Exercise:
Every entry must be transcribed without alteration.

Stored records
[Start of section]

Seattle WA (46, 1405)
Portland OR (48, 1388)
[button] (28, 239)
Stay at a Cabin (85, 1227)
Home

[End of section]

Written answer:
Seattle WA (46, 1405)
Portland OR (48, 1388)
[button] (28, 239)
Stay at a Cabin (85, 1227)
Home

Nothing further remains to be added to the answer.